What I need is an exact repeat of the lines from the one with "The height and" through the end of the listing below. Leave out every picture.

(Data section Opens)

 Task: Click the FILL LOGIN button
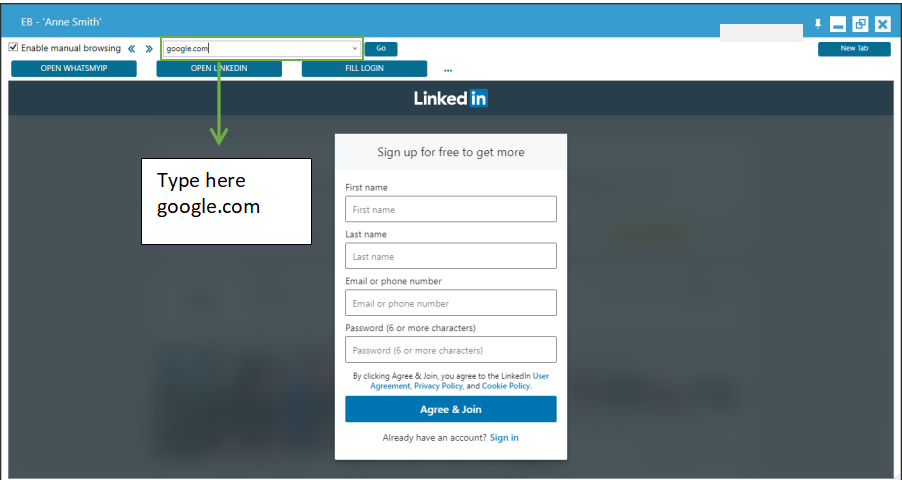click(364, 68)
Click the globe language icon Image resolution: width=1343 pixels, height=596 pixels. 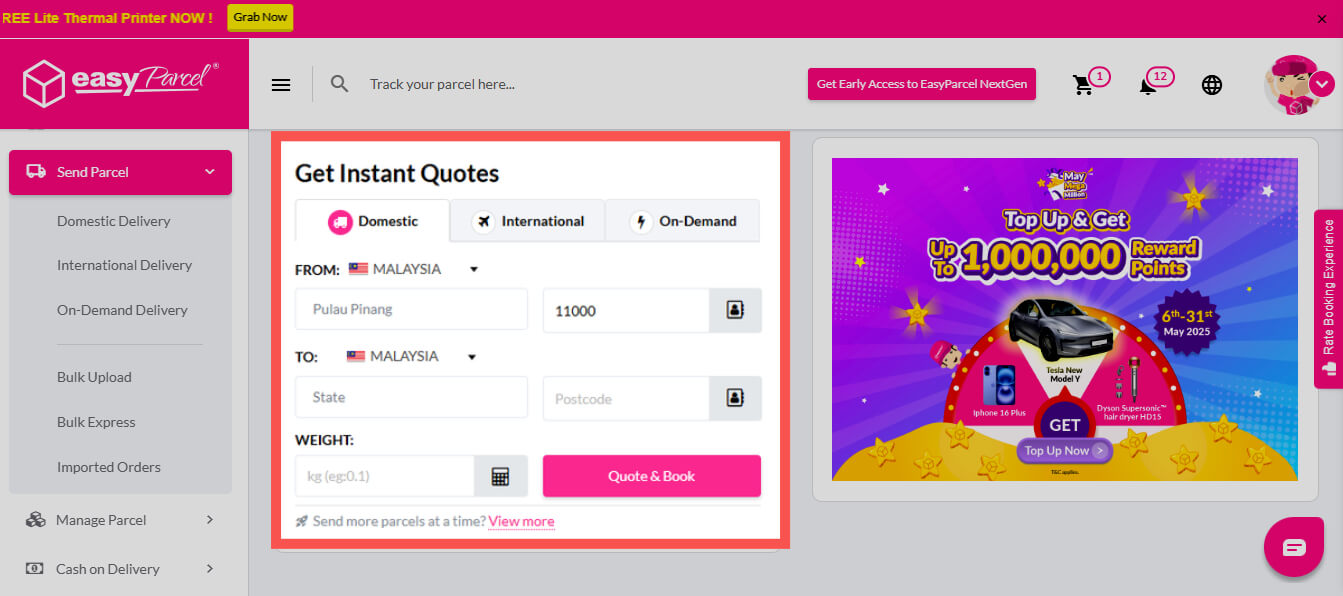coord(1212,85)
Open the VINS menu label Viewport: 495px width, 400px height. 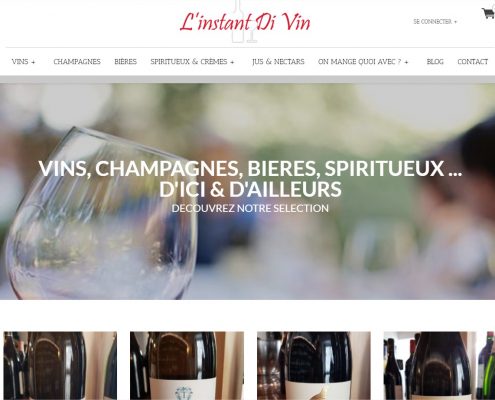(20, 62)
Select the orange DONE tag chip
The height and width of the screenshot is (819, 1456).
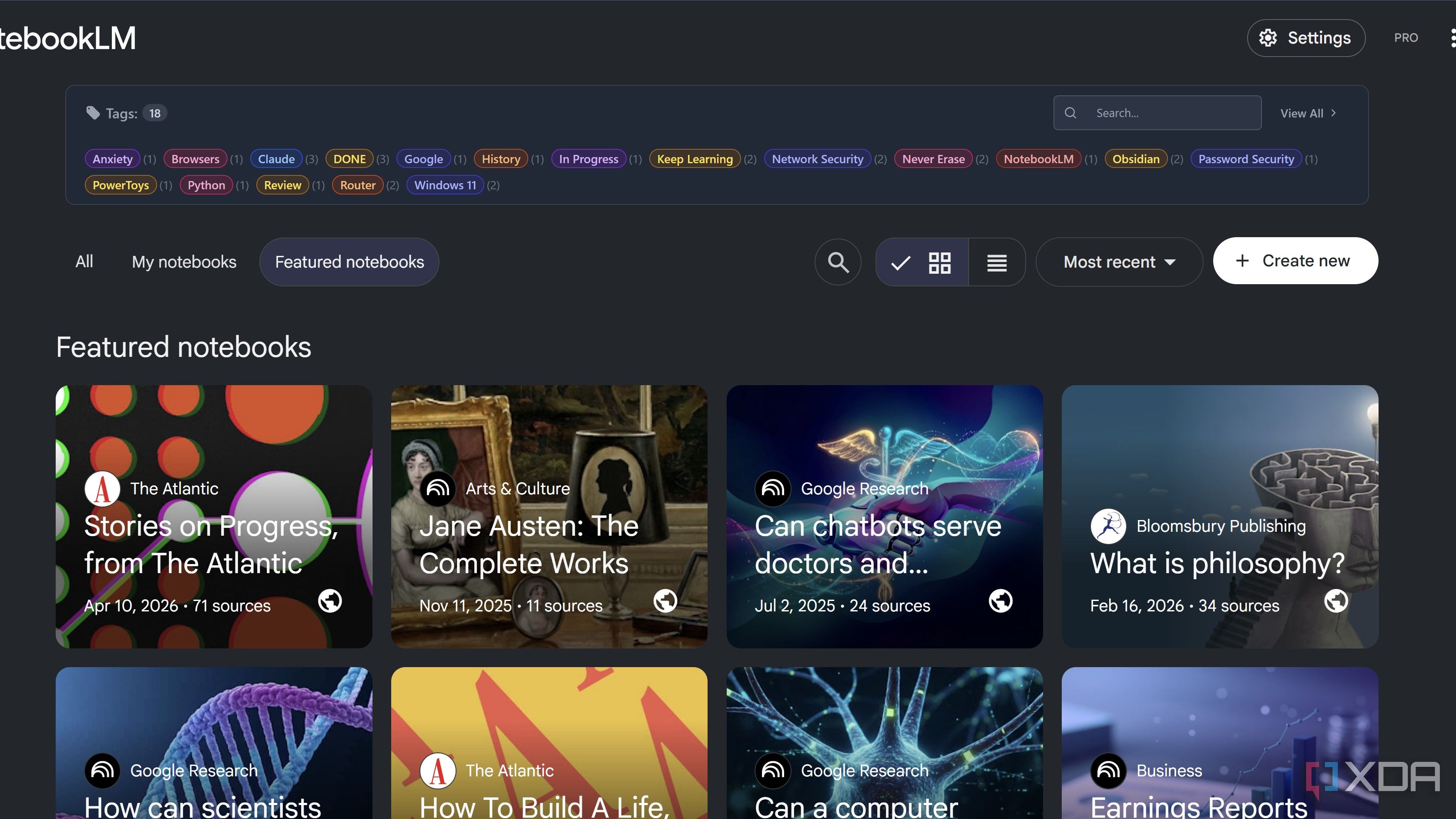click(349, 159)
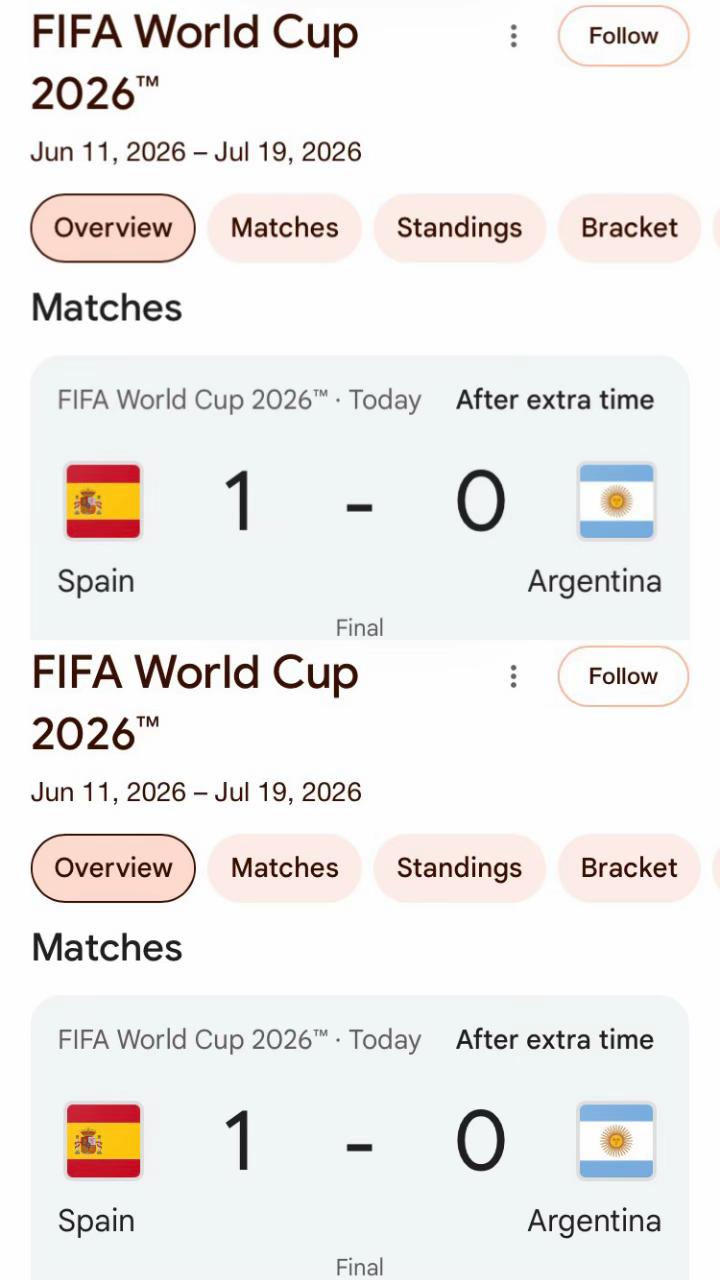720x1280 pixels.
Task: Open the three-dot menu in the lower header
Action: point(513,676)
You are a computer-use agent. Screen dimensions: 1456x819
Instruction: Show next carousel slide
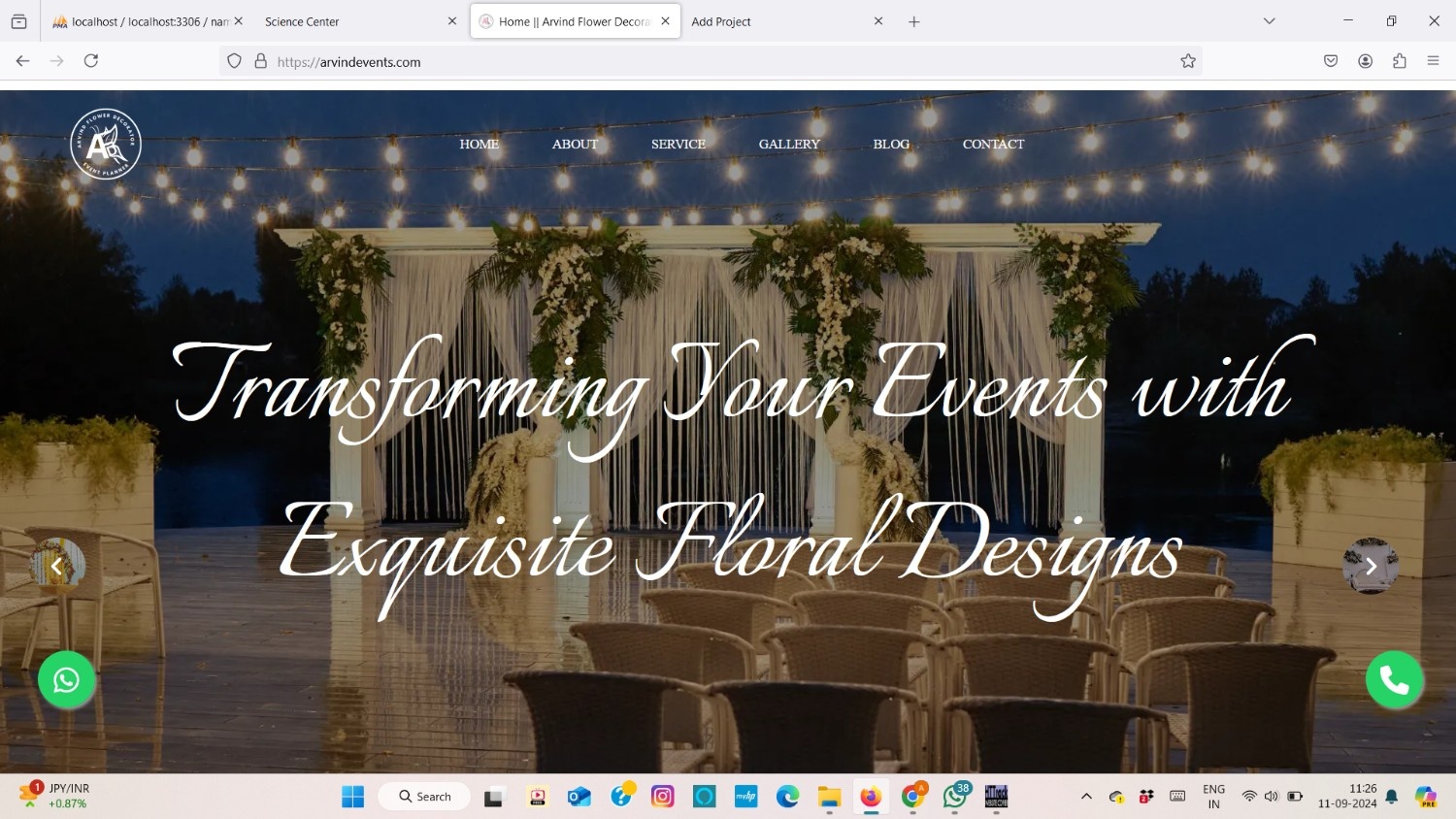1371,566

(Data section Closes)

_Answer for the task_
The height and width of the screenshot is (819, 1456).
click(349, 159)
720x1280 pixels.
Task: Open the three-dot menu in the lower header
Action: point(513,676)
You are a computer-use agent. Screen dimensions: 1456x819
Instruction: Show next carousel slide
1371,566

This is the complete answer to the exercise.